Sailors get ready around an F/A-18E Super Hornet on the US Navy’s super carrier USS Dwight D Eisenhower in the Mediterranean Sea. The aircraft carrier is deployed in support of Operation Inherent Resolve, conducting strikes against terrorist group ISIL in Libya, Iraq and Syria. Increasing terror attacks are denting confidence in the markets. Pic/AFP
In individual stocks, the top gainer was Vedanta at 5.81 per cent, followed by Lupin 5.75 per cent and BHEL 4.51 per cent. Other gainers included Punjab National Bank, up 11.73 per cent and REC 9.44 per cent. The losers were led by GAIL down 5.01 per cent and followed by Idea Cellular 3.91 per cent and Bharti Tele 3.73 per cent.
Dow Jones gained 197.37 points or 1.10 per cent to close at 18,146.74 points. The Rupee lost 4 paisa or 0.06 per cent to close at Rs 67.36.
In the primary market, the issue from L&T Infotech which is offering for sale 1.75 crore shares in a price band of Rs 705-710 opens for subscription today and closes on Wednesday, July 13. There is a discount of Rs 10 per share for retail investors. The price earnings multiple on a consolidated and fully diluted basis, on which shares are being offered is 12.6. The multiple looks decent, offering scope for appreciation. There is a caveat to this, that there was a large other income component on account of forex in the year ended March 2016 at R 279.56 crore, compared to R 66.78 crore in the previous year. Operating margins are hovering in the 21.6 per cent to 22 per cent range. The issue would receive decent response but not overwhelming, as in the recently listed MGL and to list Quess Corp, but still make it attractive for retail, where chances of allotment would be better.
Markets are looking tired but are refusing to correct, because the possibility of GST being passed looms large. The monsoon session of Parliament begins on July 18 and is likely to be amongst the earlier set of legislation to be taken up. With the event so close, the market would like to be up, even at the prospect of being stretched. It is up to an individual to decide the stance to be taken in the market. It makes sense to take some money off the table, and look for opportunities when they arise.
Brexit is more confusing than when UK decided on the referendum. The modalities of quitting the EU are not as simple and would entail a number of procedures. More importantly, one needs time and sacrifice on the part of EU and UK. No one seems to have started the process as yet and time is counting. An increasing number of terrorist attacks is not helping anyone, in particular, confidence in the markets. This is causing damage to markets worldwide, and the rise in fear is causing gold prices to rise.

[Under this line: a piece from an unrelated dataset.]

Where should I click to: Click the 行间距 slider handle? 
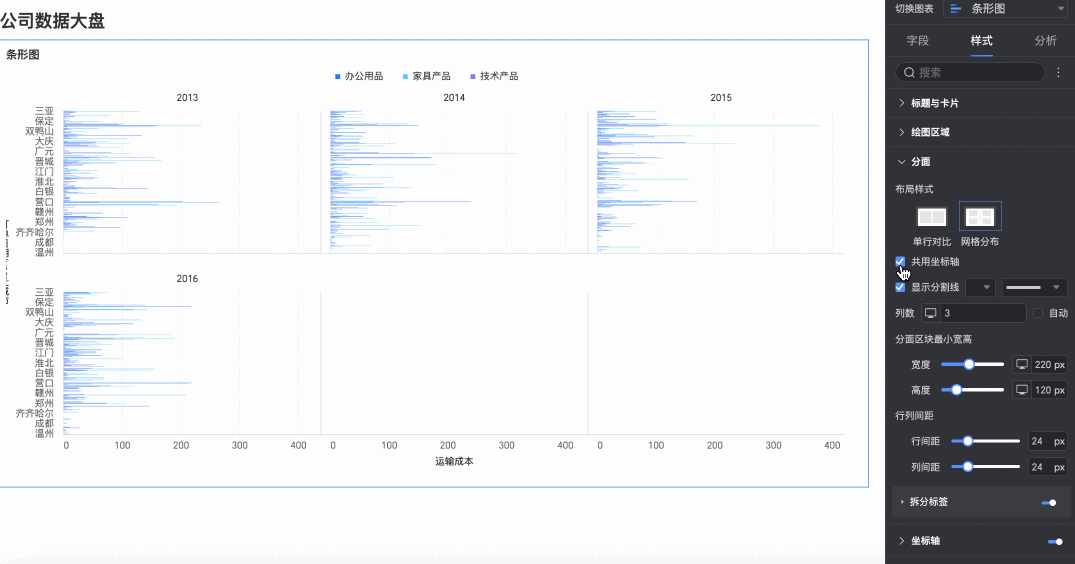coord(967,441)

There are no clear drivers for the market, as of today. The expectancy of business being transacted in the monsoon session would be the underlying expectation but once the GST bill is passed, there would be new concerns on modalities and beneficiaries of the same. While the debate is on, who would benefit and who lose, two things are clear. Software companies would benefit as new or modified software would be needed to incorporate changes of GST. Secondly, there would be need of professionals like lawyers and others for the implementation and guidance required for the companies to go about the same. It would therefore be advisable to reduce positions, and, be on the sidelines waiting for opportunities.